Inspiration

Being a Performance Engineer for last 15+ years , any sort of performance be it frontend or backend is very critical for me. Though its always very hard to map the performance impact to business outcome mainly when it comes to eCommerce platform. As part of this project I am trying to establish this relationship , so it will becomes easy to present a case to any business when questions come down to why performance matters so much ?

What it does

This model analyze all historical sessions information mainly focused on UX &Backend performance KPIs to find out the KPIs which matters most when it comes to conversion /non-conversion of sessions. It helps to identify top critical performance KPIs , simulate a slow % improvement into those KPIs as part of experiment and understand the impact of that on conversion rate. It takes non-converted session to prove the hypothesis by running experiments and see how non-converted sessions changes to converted sessions as we improve the performance of those KPIs one at a time.

How we built it

This is built using Deep Learning Binary Classification model using PyTorch framework. It uses around 80k+ data rows and 45+ parameters. As it progress , the model focused on only the KPIs which matters most. These rows are one line per user session with final outcome of converted vs non-converted session. Once the model trained with 95% of data with 505 sessions of 50% mix of converted & non-converted session data which are not used for training or testing is used to run experiments. Trained model work on 505 sessions by reducing (simulating performance improvement) one KPI value at a time (by 5%,6%,7%,8%) and running predictions to see if we observe any shift from non-conversion sessions to conversion sessions as part of binary classification. Post that overall change from non-converted to converted sessions are calculated and based on that the model provide which are critical KPIs can have impact on overall conversion rate and by how much?

Challenges I ran into

Getting session level data , used a real data set adding masking where needed.

Accomplishments that I am proud of

Manage to use DL1 Habana Gaudi accelerators which reduced training time by 75% compared to 6 GPU platform. Conversion rate is very critical for all businesses but issue is they struggle to understand which are those critical KPIs needs to tune/optimized to drive to increase it. This model is POC which focused on UX Performance to start with but its not limited to using those KPIs only , we can push any KPIs which are business critical to understand and simulate the scenarios rather than spending time and money on these A/B experiments in production.

What I learned

For comparison purpose i trained the same model using Sage maker Studio Lab running with 6 GPU vs DL1 Habana Gaudi accelerators. Found that running on DL1 Habana Gaudi accelerators model took 75% less time to train for same amount of data and same number of epoch.
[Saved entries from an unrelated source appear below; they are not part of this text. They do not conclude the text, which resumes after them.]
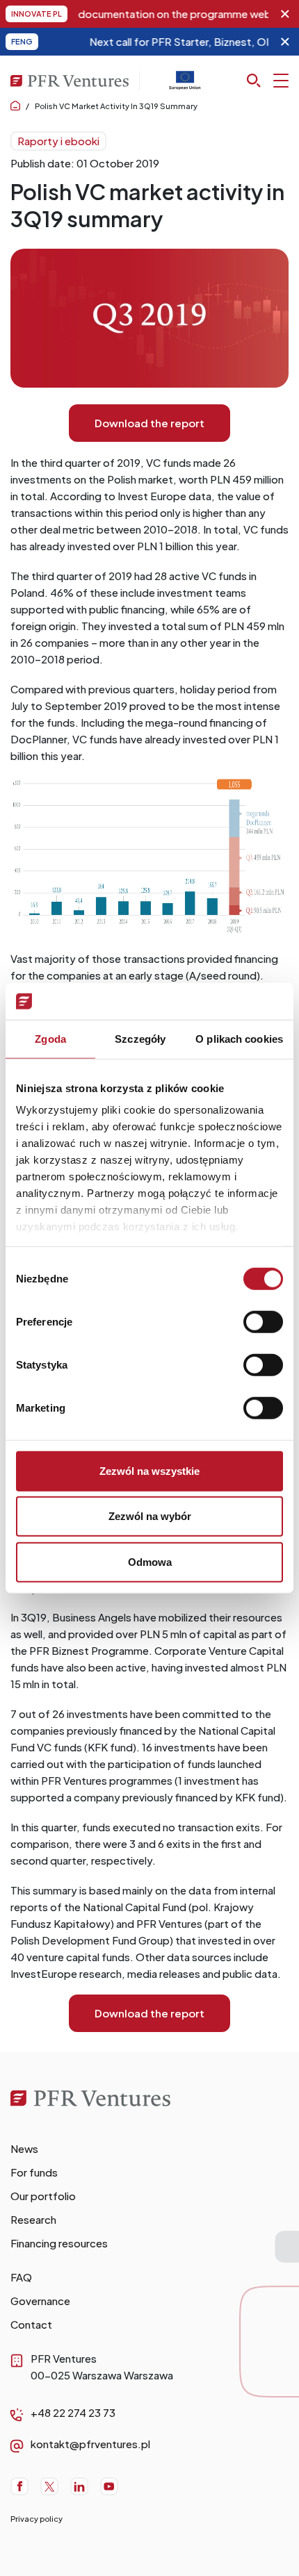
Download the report (149, 422)
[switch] (263, 1321)
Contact (31, 2324)
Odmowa (150, 1561)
What's next for e-Commerce UX Performance Impact On Conversion Rate

Hyperparameter tuning to increase accuracy further of the model at least to from 81% to 90% though 81% accuracy in e-Commerce business is good enough to prove the case ( as even 0.1% conversion uplift in high volume business can have massive impact on revenue increase)​. Present this outcome to business to create a case , so that these improvement can be implemented ​ Once the improvements are in place carry out A/B Testing to verify actual conversion rate uplift with real user in production​.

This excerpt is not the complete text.